I’ve been blogging for years over at battlecat.net, but after I started the DIY Masters project I found it quite difficult to mix what had been a very personal blog with more specific content about a learning project. I guess it’s like trying to run a business from home, or trying to write a PhD while in your pyjamas, I just couldn’t separate the personal from the public and as a result wrote very little at all!
So I’m paying attention to that experience and setting up a separate blog which focuses on the big topic of learning (and teaching) whether the context is education within formal settings or learning in a more DIY and independent way.
Of course, focus is something which is really important for a student, and as someone who’s returning to formal university study after 6 years as an employee and freewheeling traveller, it’s a significant change to make. It’s not like I wasn’t learning over that time – I’ve been to German and French classes, went to TAFE for some screen printing evening classes, and there was that self-directed learning experiment. However, even though I’ve been learning and studying all along, there is something very different about being back in a formal university degree. It does seem to matter a whole lot more and carry a lot more weight than self-organised learning.
Obviously, there’s a whole lot of cultural conditioning that makes degrees important, supposedly, they get you better jobs, give you opportunity to study at an even higher level and to work as a researcher… Oh, and in most countries they cost a hell of a lot more money than learning from books and open course ware. So the fear of losing money does drive one to focus on their study to a certain extent.
Another thing that provides me with more focus in this type of formal study is that there are other people. A lack of learning peers was one of my biggest challenges when trying to explore my DIY Masters: sure, I had the freedom to choose what I studied, but I had no one to talk the ideas over with. And in other types of tertiary learning, such as studying German with other adults I found that while I was studying with social peers, they were not studying for the same reasons as me. So, even though I’m studying this degree in an asynchronous online learning environment, I am still tremendously motivated to “turn up to class” because there are other people participating and sharing in the same learning experience as me.
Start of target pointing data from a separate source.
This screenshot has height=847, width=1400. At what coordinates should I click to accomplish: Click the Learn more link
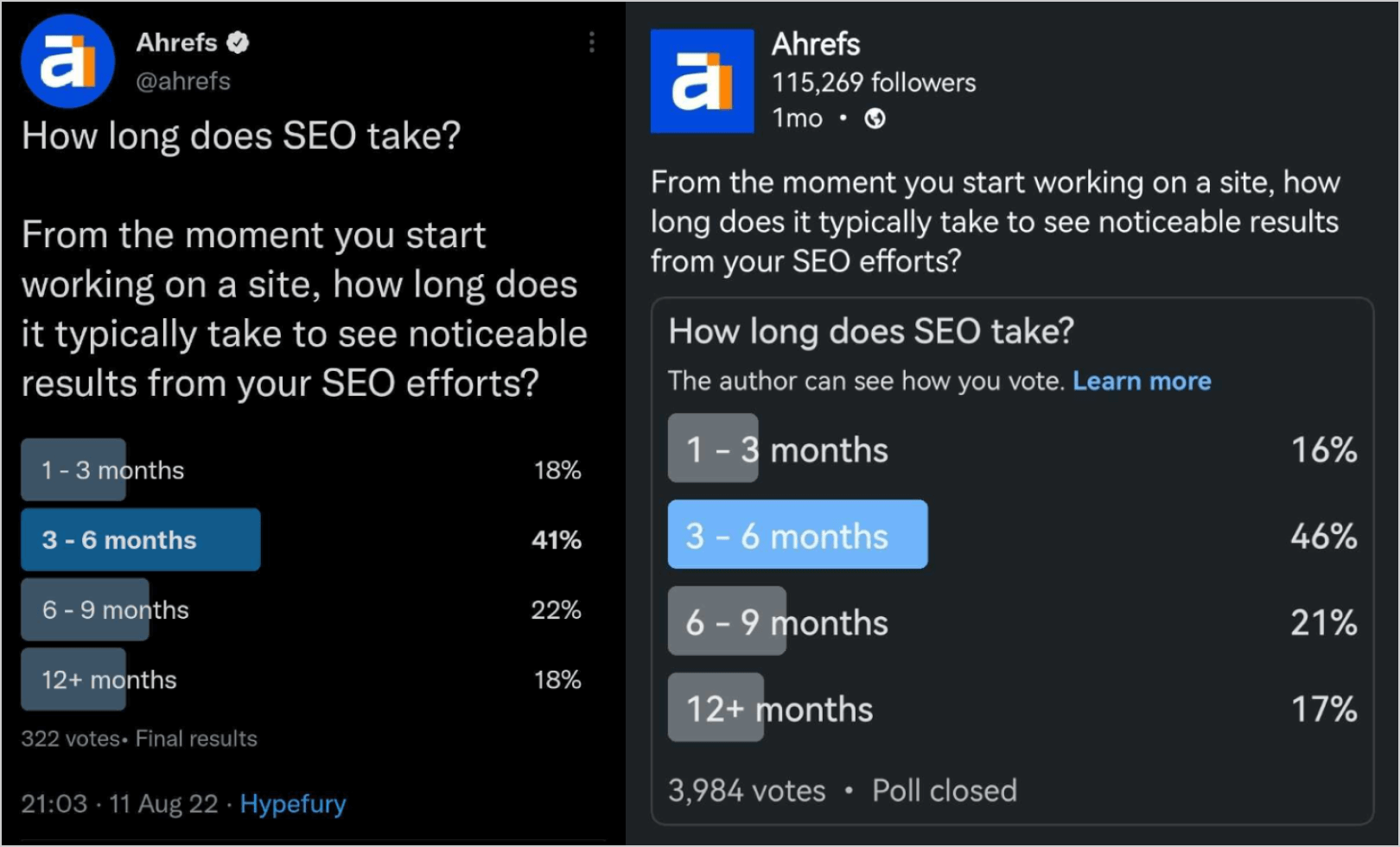click(1142, 381)

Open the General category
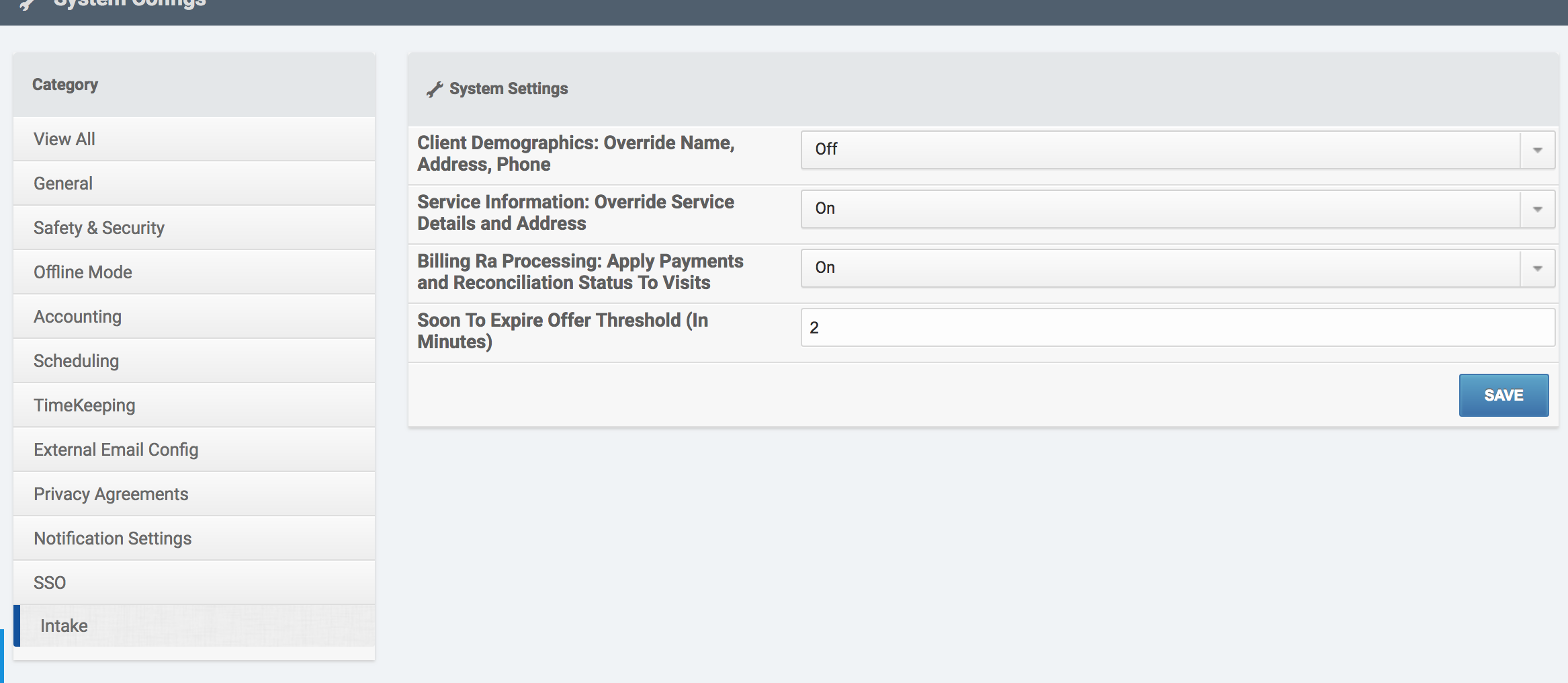pos(63,184)
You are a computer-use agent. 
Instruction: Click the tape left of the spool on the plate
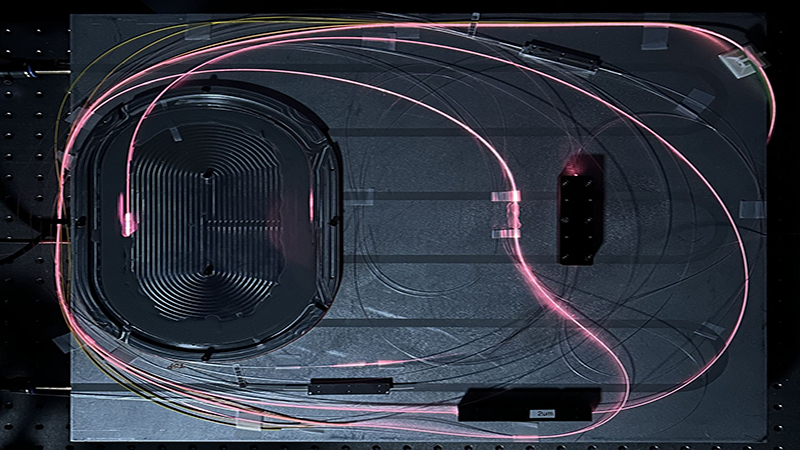[x=62, y=341]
It’s also different studying at a post-graduate level – for the first time in my life, I feel like I’m studying a topic in order to take myself deeper into a field of knowledge that I want to be an expert about. Looking back at my undergraduate learning, and at the undergraduates I teach, there’s a strong sense of learning (and teaching) a very general grounding of a topic. Without prior knowledge to draw on, or a sense of how the knowledge might be used, undergraduate learning is a very different experience to the way graduate students learn and are taught about a field they already have some experience in.
Maybe the end of this post is a good place to actually throw some of that formal learning into the mix in order to think about this changing learning experience in terms of andragogy, a topic popularised by Malcolm Knowles. I’ve been really satisfied and appreciative of the range of readings we’re directed to in our course, but this reading at The Encyclopedia of Informal Education was particularly important to me. The summary of Malcolm Knowles‘ work within adult education clarified many of the motivations that fuelled my informal learning project last year and as a result, this current re-entry into formal learning.
There just happens to be a passage that describes this change of attitude between my undergraduate experiences and my in+formal post-graduate learning. It’s a summary of the assumptions about adult learners that andragogy is based on:
- Self-concept: As a person matures his self concept moves from one of being a dependent personality toward one of being a self-directed human being
- Experience: As a person matures he accumulates a growing reservoir of experience that becomes an increasing resource for learning.
- Readiness to learn. As a person matures his readiness to learn becomes oriented increasingly to the developmental tasks of his social roles.
- Orientation to learning. As a person matures his time perspective changes from one of postponed application of knowledge to immediacy of application, and accordingly his orientation toward learning shifts from one of subject-centeredness to one of problem centredness.
- Motivation to learn: As a person matures the motivation to learn is internal (Knowles 1984:12).